@John
> > FTP servers are usually encoding agnostic. They treat file names as
> > built of 8-bit characters without any specific encoding. They don't
> > support any encoding explicitly,
>
> If the actual server is agnostic, then it means that Bazaar can chose
> what encoding it wants to use.
Not exactly. If I have in local file system two files: one containing non-ascii chars, and other that contains reference to the first one inside then after uploading to FTP server I expect for this reference to still be right.
If ftp client reads filename, interprets it as iso8859-2, sends it to FTP server encoded as utf-8, but the server does not support utf-8 communication and treats incoming communication as 8-bit characters without specific encoding, then writes them to disk, then the reference between two files will be lost.
In such case sending file names with special chars encoded with local system encoding is better because it preserves exact byte representation that the filenames have in this system.
os.path calls do not return unicode, they return string of bytes. In other languages with varying unicode support this is also the case. System calls return filenames as 8-bit strings they are actually encoded by.
> I *believe* that fancy_rename is being called on URL fragments, which
should *not* be Unicode strings. (In bzr, paths are Unicode, urls are
url-escaped-utf8-encoded 7-bit ascii strings.)
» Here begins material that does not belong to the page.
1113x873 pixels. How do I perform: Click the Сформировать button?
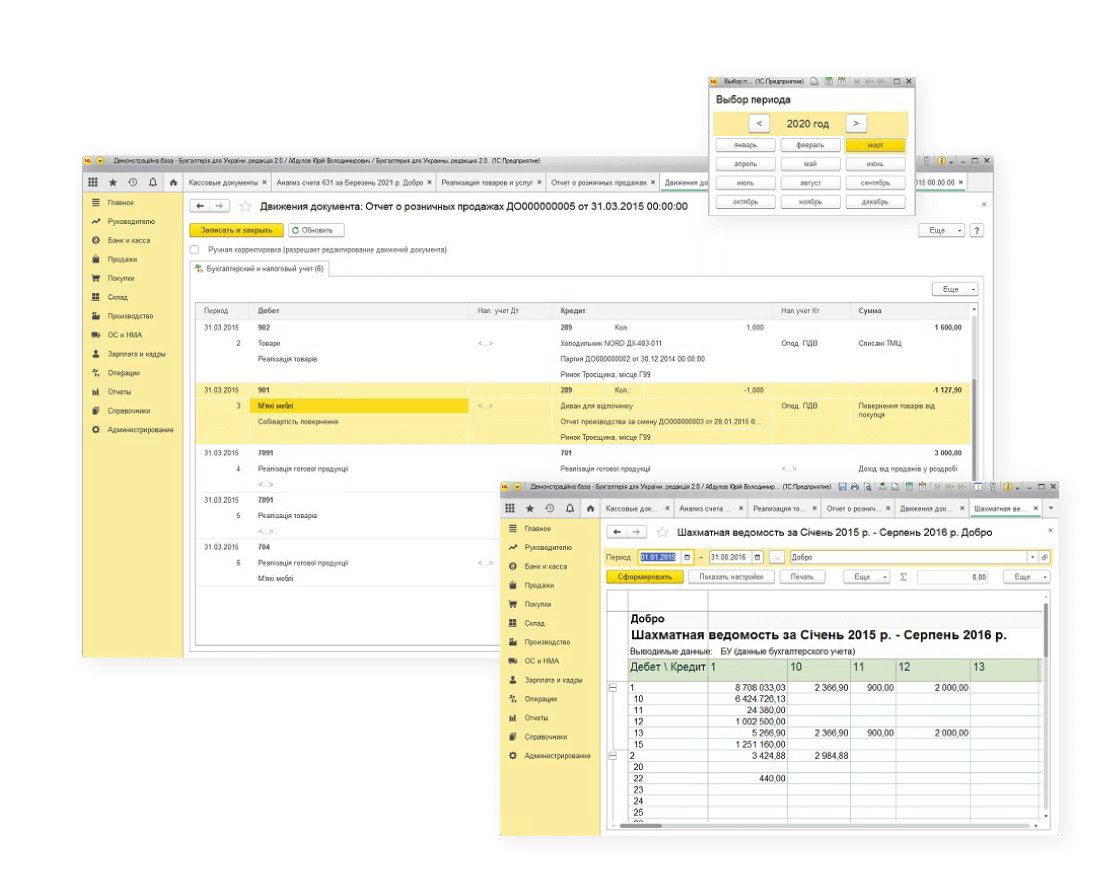click(x=645, y=577)
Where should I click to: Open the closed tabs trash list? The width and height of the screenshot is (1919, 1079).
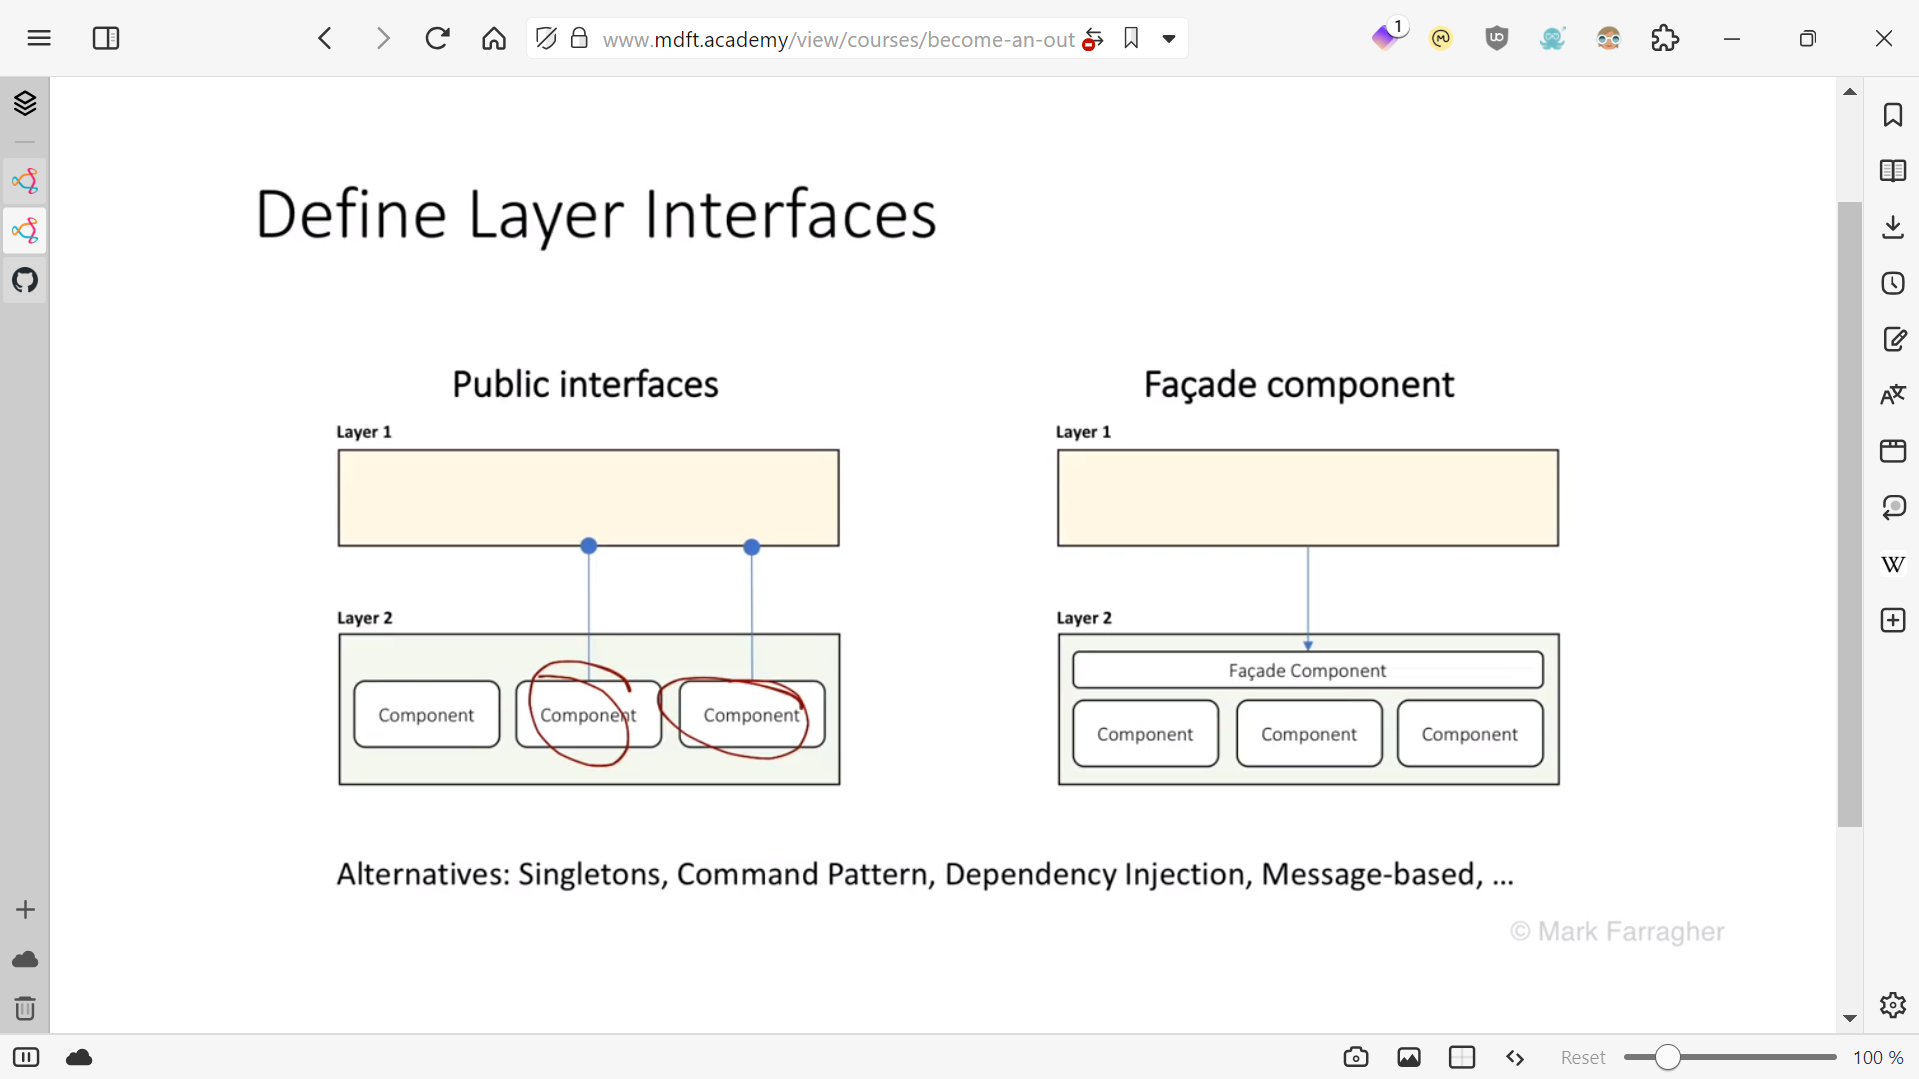tap(25, 1008)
So at some point 8-bit characters in file names should be url-escaped at some point (after reading them from disk?) before passing them to actual functions fancy_rename. This should also fix the problem in clean way.
During my investigation I encountered two errors. One in _remote_path(), other in pathjoin() call inside fancy_rename()
@Vincent
> I realized the approach is different, that's why I asked you to test it :)
I'm gonna definitely do that next week.
> Kamil> FTP servers are usually encoding agnostic.
> Not really, they have to obey whatever file system is used underneath.
The FTP servers and clients I encountered seemed like they didn't care about the difference between chars and bytes. They never converted anything between encodings. Clients read streams of bytes from system calls, passed them to servers and servers wrote what they received by passing it directly to system calls. They seemed not to use unicode at any point or be aware of system locale.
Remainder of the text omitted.